◆ **WHAT YOU ARE ASKED TO DO**
Find every line in the listing that contains the string "pixels", and copy each one out in full.

◆ **EXERCISE INPUTS**
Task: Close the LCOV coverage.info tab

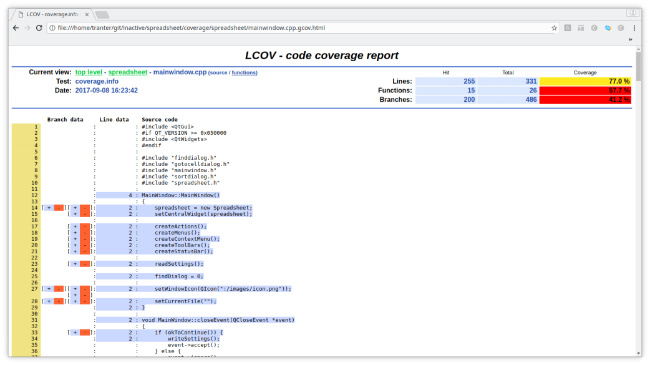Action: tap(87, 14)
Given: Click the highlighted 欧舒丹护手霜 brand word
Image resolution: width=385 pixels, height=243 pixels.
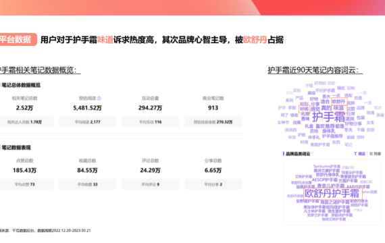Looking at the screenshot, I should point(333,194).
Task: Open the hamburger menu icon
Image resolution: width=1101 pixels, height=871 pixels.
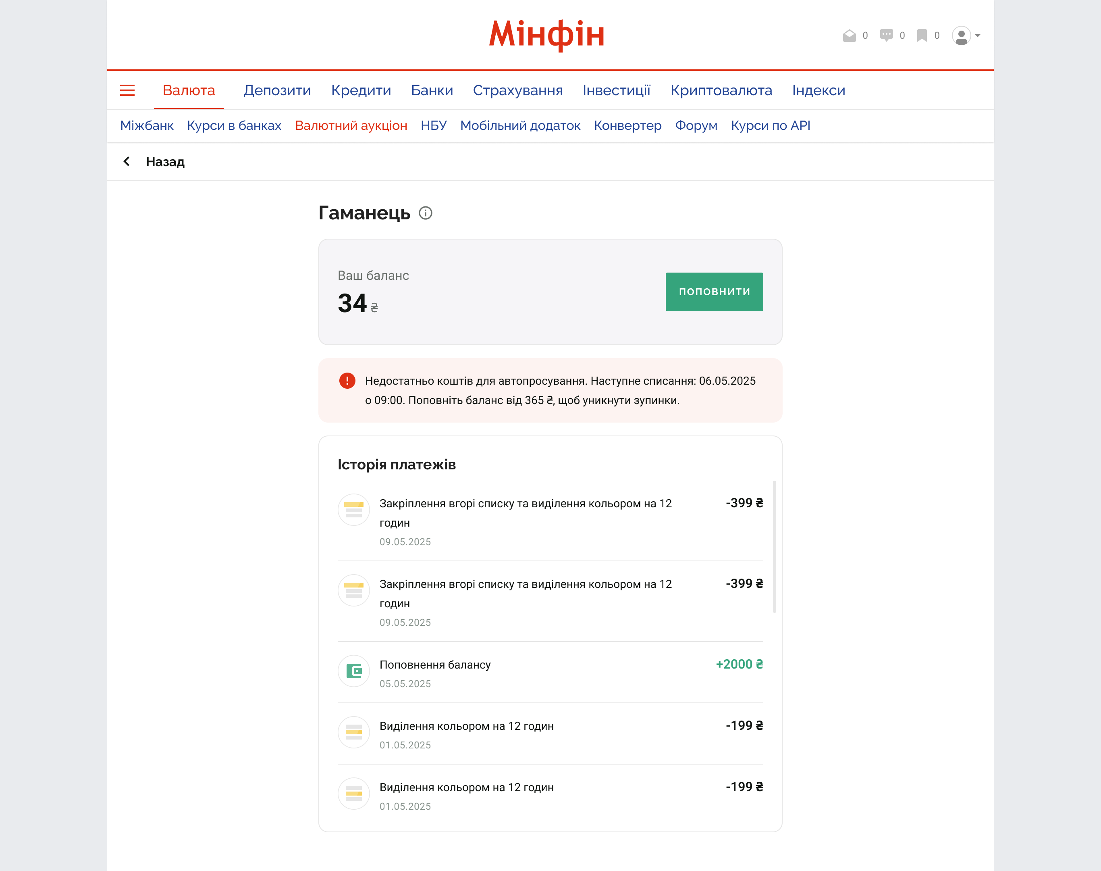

--

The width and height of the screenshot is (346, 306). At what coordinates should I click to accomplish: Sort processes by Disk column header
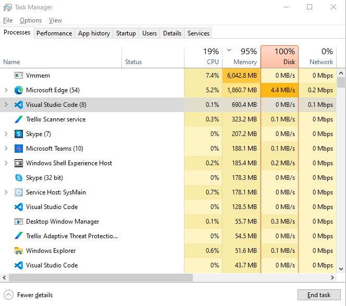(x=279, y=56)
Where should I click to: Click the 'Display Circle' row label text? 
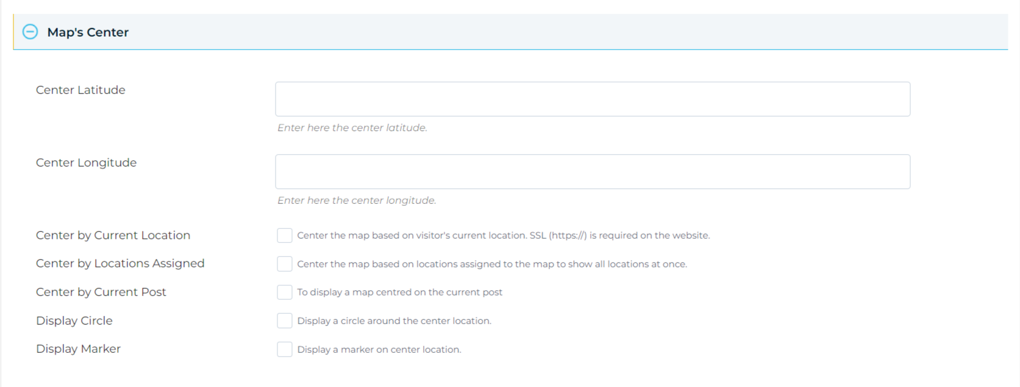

...

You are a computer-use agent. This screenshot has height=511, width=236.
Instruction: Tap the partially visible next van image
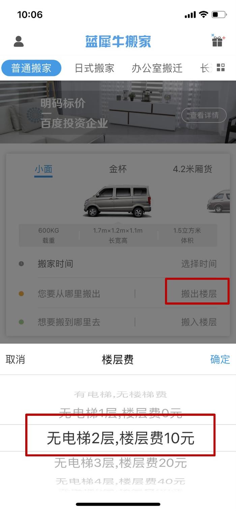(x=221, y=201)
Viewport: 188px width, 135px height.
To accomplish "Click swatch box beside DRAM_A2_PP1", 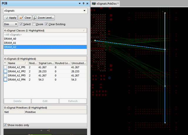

◆ **EXERCISE RESULT**
Image resolution: width=385 pixels, height=243 pixels.
Image resolution: width=1101 pixels, height=871 pixels.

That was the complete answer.